◆ Instructions to follow: Among the lines below, some may hold the word "will"; state how many do, giving only the number.
Top of Provided records
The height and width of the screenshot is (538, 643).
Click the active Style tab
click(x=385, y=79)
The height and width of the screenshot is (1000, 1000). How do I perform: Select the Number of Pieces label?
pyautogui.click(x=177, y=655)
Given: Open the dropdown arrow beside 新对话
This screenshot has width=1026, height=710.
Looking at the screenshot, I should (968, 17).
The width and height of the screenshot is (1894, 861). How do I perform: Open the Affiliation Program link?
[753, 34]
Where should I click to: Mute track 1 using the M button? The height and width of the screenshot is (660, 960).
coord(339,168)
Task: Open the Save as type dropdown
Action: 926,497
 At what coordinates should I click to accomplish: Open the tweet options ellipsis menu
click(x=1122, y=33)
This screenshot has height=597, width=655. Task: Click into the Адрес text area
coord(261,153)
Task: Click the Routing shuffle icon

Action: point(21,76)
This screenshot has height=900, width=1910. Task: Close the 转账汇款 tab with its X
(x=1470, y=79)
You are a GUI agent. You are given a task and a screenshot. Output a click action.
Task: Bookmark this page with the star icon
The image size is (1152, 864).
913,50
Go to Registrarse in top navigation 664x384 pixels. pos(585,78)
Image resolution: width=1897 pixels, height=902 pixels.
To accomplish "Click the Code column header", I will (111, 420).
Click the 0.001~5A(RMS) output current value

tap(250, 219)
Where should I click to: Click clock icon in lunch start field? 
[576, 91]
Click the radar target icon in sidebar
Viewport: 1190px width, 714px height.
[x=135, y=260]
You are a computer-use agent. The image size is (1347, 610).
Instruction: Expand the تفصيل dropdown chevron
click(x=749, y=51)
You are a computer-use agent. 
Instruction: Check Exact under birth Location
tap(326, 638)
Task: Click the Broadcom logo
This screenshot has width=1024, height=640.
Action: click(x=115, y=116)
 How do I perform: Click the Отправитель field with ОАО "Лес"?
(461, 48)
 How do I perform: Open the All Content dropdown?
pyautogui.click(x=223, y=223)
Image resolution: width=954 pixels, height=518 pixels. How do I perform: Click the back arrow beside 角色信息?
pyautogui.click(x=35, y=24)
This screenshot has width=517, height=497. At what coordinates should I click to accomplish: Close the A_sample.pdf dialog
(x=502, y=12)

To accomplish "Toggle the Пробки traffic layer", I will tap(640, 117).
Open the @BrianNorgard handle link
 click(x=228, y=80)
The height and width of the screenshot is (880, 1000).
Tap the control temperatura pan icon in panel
Bottom of Provided records
◆ Answer to the exercise: 2